YOUR ASSIGNMENT
Repeat each record that follows, keeping it identical.

[Stored data entries]
- - -

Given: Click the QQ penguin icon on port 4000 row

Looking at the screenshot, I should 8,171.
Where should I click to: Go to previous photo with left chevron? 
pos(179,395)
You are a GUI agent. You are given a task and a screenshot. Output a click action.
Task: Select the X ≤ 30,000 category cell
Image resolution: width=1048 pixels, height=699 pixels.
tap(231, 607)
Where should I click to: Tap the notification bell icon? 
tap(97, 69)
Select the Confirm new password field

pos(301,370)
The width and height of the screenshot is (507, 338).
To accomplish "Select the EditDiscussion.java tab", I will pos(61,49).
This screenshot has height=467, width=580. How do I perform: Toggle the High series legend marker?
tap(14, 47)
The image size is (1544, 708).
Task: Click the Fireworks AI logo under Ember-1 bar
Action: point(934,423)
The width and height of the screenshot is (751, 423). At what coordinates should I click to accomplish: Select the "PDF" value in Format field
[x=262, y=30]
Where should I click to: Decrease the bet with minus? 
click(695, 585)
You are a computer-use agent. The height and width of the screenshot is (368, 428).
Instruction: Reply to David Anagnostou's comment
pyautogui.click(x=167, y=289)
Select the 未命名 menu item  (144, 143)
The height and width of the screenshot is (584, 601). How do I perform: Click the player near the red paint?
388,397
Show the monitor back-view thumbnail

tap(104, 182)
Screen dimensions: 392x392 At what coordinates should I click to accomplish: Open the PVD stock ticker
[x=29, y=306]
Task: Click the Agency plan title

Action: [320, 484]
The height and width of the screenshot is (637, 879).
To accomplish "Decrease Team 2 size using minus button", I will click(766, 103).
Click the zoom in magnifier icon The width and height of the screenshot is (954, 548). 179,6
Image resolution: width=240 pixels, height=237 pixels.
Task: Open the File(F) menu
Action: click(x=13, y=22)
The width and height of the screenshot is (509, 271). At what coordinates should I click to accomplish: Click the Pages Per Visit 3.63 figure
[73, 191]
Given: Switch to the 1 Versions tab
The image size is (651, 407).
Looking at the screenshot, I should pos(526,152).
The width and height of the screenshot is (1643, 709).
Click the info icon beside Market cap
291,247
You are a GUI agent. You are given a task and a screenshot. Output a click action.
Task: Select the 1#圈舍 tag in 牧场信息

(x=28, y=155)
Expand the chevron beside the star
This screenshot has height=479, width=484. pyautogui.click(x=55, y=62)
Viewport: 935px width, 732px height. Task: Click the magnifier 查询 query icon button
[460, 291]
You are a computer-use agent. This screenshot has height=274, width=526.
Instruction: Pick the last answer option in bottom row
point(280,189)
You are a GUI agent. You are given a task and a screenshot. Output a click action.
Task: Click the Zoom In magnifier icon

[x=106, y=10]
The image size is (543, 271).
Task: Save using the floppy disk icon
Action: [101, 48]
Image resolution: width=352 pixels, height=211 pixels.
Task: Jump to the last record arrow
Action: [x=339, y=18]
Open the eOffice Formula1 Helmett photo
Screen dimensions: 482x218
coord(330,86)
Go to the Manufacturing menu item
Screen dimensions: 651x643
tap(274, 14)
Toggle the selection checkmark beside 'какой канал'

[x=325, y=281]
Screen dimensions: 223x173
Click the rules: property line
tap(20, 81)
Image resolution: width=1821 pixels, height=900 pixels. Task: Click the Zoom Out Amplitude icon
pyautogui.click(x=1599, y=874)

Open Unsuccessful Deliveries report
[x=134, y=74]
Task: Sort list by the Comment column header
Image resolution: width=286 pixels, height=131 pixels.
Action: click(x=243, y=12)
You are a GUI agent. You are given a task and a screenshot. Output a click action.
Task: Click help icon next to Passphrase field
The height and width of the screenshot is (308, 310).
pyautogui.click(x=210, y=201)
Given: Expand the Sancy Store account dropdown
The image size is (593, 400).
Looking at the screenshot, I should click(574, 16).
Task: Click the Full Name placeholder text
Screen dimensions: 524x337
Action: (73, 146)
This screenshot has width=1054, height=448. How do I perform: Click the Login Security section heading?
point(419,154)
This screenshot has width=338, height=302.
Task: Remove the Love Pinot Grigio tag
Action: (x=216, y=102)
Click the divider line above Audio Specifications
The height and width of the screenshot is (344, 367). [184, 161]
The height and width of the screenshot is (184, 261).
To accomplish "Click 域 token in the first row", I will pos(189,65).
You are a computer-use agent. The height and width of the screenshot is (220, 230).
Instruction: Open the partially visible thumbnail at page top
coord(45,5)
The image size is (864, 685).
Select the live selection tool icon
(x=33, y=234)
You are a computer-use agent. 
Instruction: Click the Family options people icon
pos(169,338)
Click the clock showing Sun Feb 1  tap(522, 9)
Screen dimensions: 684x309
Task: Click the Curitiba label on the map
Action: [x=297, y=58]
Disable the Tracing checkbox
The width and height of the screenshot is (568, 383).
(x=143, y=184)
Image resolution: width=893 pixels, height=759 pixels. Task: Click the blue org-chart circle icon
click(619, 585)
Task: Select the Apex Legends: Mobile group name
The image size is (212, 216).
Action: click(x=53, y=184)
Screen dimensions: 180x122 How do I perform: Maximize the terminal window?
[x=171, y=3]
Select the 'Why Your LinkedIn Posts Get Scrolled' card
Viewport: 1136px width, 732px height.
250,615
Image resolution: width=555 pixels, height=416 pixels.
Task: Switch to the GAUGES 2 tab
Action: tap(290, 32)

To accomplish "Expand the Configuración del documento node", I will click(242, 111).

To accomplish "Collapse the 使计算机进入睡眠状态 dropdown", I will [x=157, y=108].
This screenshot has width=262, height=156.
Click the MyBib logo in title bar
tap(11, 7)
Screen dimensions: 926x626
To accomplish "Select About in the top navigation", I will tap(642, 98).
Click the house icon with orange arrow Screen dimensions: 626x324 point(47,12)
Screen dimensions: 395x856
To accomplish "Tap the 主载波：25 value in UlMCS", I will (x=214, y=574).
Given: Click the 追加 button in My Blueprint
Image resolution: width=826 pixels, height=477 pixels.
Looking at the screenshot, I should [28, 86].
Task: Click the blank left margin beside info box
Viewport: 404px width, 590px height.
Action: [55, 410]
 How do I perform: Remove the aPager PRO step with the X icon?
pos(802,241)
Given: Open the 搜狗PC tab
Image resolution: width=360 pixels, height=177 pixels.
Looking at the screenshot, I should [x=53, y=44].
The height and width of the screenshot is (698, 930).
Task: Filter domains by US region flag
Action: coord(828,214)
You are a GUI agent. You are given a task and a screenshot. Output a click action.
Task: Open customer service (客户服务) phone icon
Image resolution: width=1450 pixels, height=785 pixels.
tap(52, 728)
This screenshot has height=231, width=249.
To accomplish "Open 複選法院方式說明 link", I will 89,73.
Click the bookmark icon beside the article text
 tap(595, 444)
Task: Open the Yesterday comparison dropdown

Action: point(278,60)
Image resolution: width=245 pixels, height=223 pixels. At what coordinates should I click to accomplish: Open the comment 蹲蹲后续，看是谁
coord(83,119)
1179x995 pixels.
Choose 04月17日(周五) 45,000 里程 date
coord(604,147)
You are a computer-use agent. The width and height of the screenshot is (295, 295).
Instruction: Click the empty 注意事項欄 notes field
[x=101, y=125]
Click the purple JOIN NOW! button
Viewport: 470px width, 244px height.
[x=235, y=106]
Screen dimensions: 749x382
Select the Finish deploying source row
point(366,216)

- - -

ANSWER
Given: Click the QQ penguin icon on port 4000 row

Looking at the screenshot, I should 8,171.
Where should I click to: Go to previous photo with left chevron? 
pos(179,395)
You are a GUI agent. You are given a task and a screenshot. Output a click action.
Task: Select the X ≤ 30,000 category cell
Image resolution: width=1048 pixels, height=699 pixels.
tap(231, 607)
Where should I click to: Tap the notification bell icon? 
tap(97, 69)
Select the Confirm new password field

pos(301,370)
The width and height of the screenshot is (507, 338).
To accomplish "Select the EditDiscussion.java tab", I will pos(61,49).
This screenshot has height=467, width=580. How do I perform: Toggle the High series legend marker?
tap(14, 47)
The image size is (1544, 708).
Task: Click the Fireworks AI logo under Ember-1 bar
Action: point(934,423)
The width and height of the screenshot is (751, 423). At what coordinates should I click to accomplish: Select the "PDF" value in Format field
[x=262, y=30]
Where should I click to: Decrease the bet with minus? 
click(695, 585)
You are a computer-use agent. The height and width of the screenshot is (368, 428).
Instruction: Reply to David Anagnostou's comment
pyautogui.click(x=167, y=289)
Select the 未命名 menu item  (144, 143)
The height and width of the screenshot is (584, 601). How do I perform: Click the player near the red paint?
388,397
Show the monitor back-view thumbnail

tap(104, 182)
Screen dimensions: 392x392 At what coordinates should I click to accomplish: Open the PVD stock ticker
[x=29, y=306]
Task: Click the Agency plan title

Action: [320, 484]
The height and width of the screenshot is (637, 879).
To accomplish "Decrease Team 2 size using minus button", I will click(766, 103).
Click the zoom in magnifier icon The width and height of the screenshot is (954, 548). 179,6
Image resolution: width=240 pixels, height=237 pixels.
Task: Open the File(F) menu
Action: click(x=13, y=22)
The width and height of the screenshot is (509, 271). At what coordinates should I click to accomplish: Click the Pages Per Visit 3.63 figure
[73, 191]
Given: Switch to the 1 Versions tab
The image size is (651, 407).
Looking at the screenshot, I should pos(526,152).
The width and height of the screenshot is (1643, 709).
Click the info icon beside Market cap
291,247
You are a GUI agent. You are given a task and a screenshot. Output a click action.
Task: Select the 1#圈舍 tag in 牧场信息

(x=28, y=155)
Expand the chevron beside the star
This screenshot has height=479, width=484. pyautogui.click(x=55, y=62)
Viewport: 935px width, 732px height. Task: Click the magnifier 查询 query icon button
[460, 291]
You are a computer-use agent. This screenshot has height=274, width=526.
Instruction: Pick the last answer option in bottom row
point(280,189)
You are a GUI agent. You are given a task and a screenshot. Output a click action.
Task: Click the Zoom In magnifier icon

[x=106, y=10]
The image size is (543, 271).
Task: Save using the floppy disk icon
Action: [101, 48]
Image resolution: width=352 pixels, height=211 pixels.
Task: Jump to the last record arrow
Action: [x=339, y=18]
Open the eOffice Formula1 Helmett photo
Screen dimensions: 482x218
coord(330,86)
Go to the Manufacturing menu item
Screen dimensions: 651x643
tap(274, 14)
Toggle the selection checkmark beside 'какой канал'

[x=325, y=281]
Screen dimensions: 223x173
Click the rules: property line
tap(20, 81)
Image resolution: width=1821 pixels, height=900 pixels. Task: Click the Zoom Out Amplitude icon
pyautogui.click(x=1599, y=874)

Open Unsuccessful Deliveries report
[x=134, y=74]
Task: Sort list by the Comment column header
Image resolution: width=286 pixels, height=131 pixels.
Action: click(x=243, y=12)
You are a GUI agent. You are given a task and a screenshot. Output a click action.
Task: Click help icon next to Passphrase field
The height and width of the screenshot is (308, 310).
pyautogui.click(x=210, y=201)
Given: Expand the Sancy Store account dropdown
The image size is (593, 400).
Looking at the screenshot, I should click(574, 16).
Task: Click the Full Name placeholder text
Screen dimensions: 524x337
Action: (73, 146)
This screenshot has width=1054, height=448. How do I perform: Click the Login Security section heading?
point(419,154)
This screenshot has width=338, height=302.
Task: Remove the Love Pinot Grigio tag
Action: (x=216, y=102)
Click the divider line above Audio Specifications
The height and width of the screenshot is (344, 367). [184, 161]
The height and width of the screenshot is (184, 261).
To accomplish "Click 域 token in the first row", I will pos(189,65).
You are a computer-use agent. The height and width of the screenshot is (220, 230).
Instruction: Open the partially visible thumbnail at page top
coord(45,5)
The image size is (864, 685).
Select the live selection tool icon
(x=33, y=234)
You are a computer-use agent. 
Instruction: Click the Family options people icon
pos(169,338)
Click the clock showing Sun Feb 1  tap(522, 9)
Screen dimensions: 684x309
Task: Click the Curitiba label on the map
Action: [x=297, y=58]
Disable the Tracing checkbox
The width and height of the screenshot is (568, 383).
(x=143, y=184)
Image resolution: width=893 pixels, height=759 pixels. Task: Click the blue org-chart circle icon
click(619, 585)
Task: Select the Apex Legends: Mobile group name
The image size is (212, 216).
Action: click(x=53, y=184)
Screen dimensions: 180x122 How do I perform: Maximize the terminal window?
[x=171, y=3]
Select the 'Why Your LinkedIn Posts Get Scrolled' card
Viewport: 1136px width, 732px height.
250,615
Image resolution: width=555 pixels, height=416 pixels.
Task: Switch to the GAUGES 2 tab
Action: tap(290, 32)

To accomplish "Expand the Configuración del documento node", I will click(242, 111).

To accomplish "Collapse the 使计算机进入睡眠状态 dropdown", I will [x=157, y=108].
This screenshot has width=262, height=156.
Click the MyBib logo in title bar
tap(11, 7)
Screen dimensions: 926x626
To accomplish "Select About in the top navigation", I will tap(642, 98).
Click the house icon with orange arrow Screen dimensions: 626x324 point(47,12)
Screen dimensions: 395x856
To accomplish "Tap the 主载波：25 value in UlMCS", I will (x=214, y=574).
Given: Click the 追加 button in My Blueprint
Image resolution: width=826 pixels, height=477 pixels.
Looking at the screenshot, I should [28, 86].
Task: Click the blank left margin beside info box
Viewport: 404px width, 590px height.
Action: [55, 410]
 How do I perform: Remove the aPager PRO step with the X icon?
pos(802,241)
Given: Open the 搜狗PC tab
Image resolution: width=360 pixels, height=177 pixels.
Looking at the screenshot, I should [x=53, y=44].
The height and width of the screenshot is (698, 930).
Task: Filter domains by US region flag
Action: coord(828,214)
You are a GUI agent. You are given a task and a screenshot. Output a click action.
Task: Open customer service (客户服务) phone icon
Image resolution: width=1450 pixels, height=785 pixels.
tap(52, 728)
This screenshot has height=231, width=249.
To accomplish "Open 複選法院方式說明 link", I will 89,73.
Click the bookmark icon beside the article text
 tap(595, 444)
Task: Open the Yesterday comparison dropdown

Action: point(278,60)
Image resolution: width=245 pixels, height=223 pixels. At what coordinates should I click to accomplish: Open the comment 蹲蹲后续，看是谁
coord(83,119)
1179x995 pixels.
Choose 04月17日(周五) 45,000 里程 date
coord(604,147)
You are a computer-use agent. The width and height of the screenshot is (295, 295).
Instruction: Click the empty 注意事項欄 notes field
[x=101, y=125]
Click the purple JOIN NOW! button
Viewport: 470px width, 244px height.
[x=235, y=106]
Screen dimensions: 749x382
Select the Finish deploying source row
point(366,216)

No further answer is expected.